### SOURCE DOCUMENT
## start
Greening says she doesn’t stand on ceremony and is trying to foster a culture of open ideas within the department. “What I’m trying to do is unleash all that creativity that we’ve got. I like to try and cut through the hierarchies. I deal with everyone the same. If I’m ever in the lift and there are other people, I always have a chat.”
In May 2005, Greening’s triumph in Putney was a rare good moment for the Conservative Party. On an otherwise disappointing evening that heralded Tony Blair’s third election victory, the blonde 36-year-old became a pre-A-List poster girl for a new kind of Tory MP. She sniggers at this idea, with a sarcastic “thanks”. Back then, she was “staggered at the level of focus” that she received after her election. Rather than get star-struck, she put her head down and “just got on with the job”.
It was a late realisation that a political career was for her. Brought up in the steel heartlands of South Yorkshire, Greening’s father and grandfather both worked in the industry. “I grew up seeing a lot of change around me,” says Greening, “and I wanted to understand what that was all about. I saw it affect my family. I think that was why I was interested in economics – I wanted to understand and pick what was going on and how everything related to it. I was interested in understanding why people have reached such different views about the economy and what happened.”
## end
### GIVEN TASK A
Answer each question from the Greening profile:
(i) In what month and year did Greening win in Putney?
(ii) In which industry did her father and grandfather both work?
(iii) What does she say she always does when other people are in the lift with her?
### GIVEN TASK B
Proceed with the Greening profile, starting after its final sentence.

### SUPPLIED INFORMATION
## start
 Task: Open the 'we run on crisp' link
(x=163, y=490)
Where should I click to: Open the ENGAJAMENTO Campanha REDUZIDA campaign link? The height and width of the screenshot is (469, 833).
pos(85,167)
## end
### RESULT A
(i) May 2005
(ii) Steel
(iii) She always has a chat.

### RESULT B
With that background, it would, perhaps, have been expected for Greening to become involved with the Labour Party. She replies: “I reached my view and it was a different conclusion to the one other people reached. I’ve always respected people’s differences of opinion but I guess I’m in the Conservative Party because when you have a problem, you have to confront it. You don’t run away from it.”
But any political views were more instinctual than a driving force in Greening’s formative years. It was not a culture that surrounded her growing up. “Nobody in my family ever did politics. We discussed politics a lot but that was just life going on around us. It was issues on our doorstep. The same in the local school. People talked about what was going on but I don’t think I ever saw it as politics. I saw it as things happening in my area.”
Unusually for a cabinet minister, Greening didn’t get involved in politics at Southampton University, where she studied economics. Although there wasn’t the formal involvement, she felt sufficiently spurred on to start leafleting for the Conservatives during one of their lowest moments in the mid-1990s.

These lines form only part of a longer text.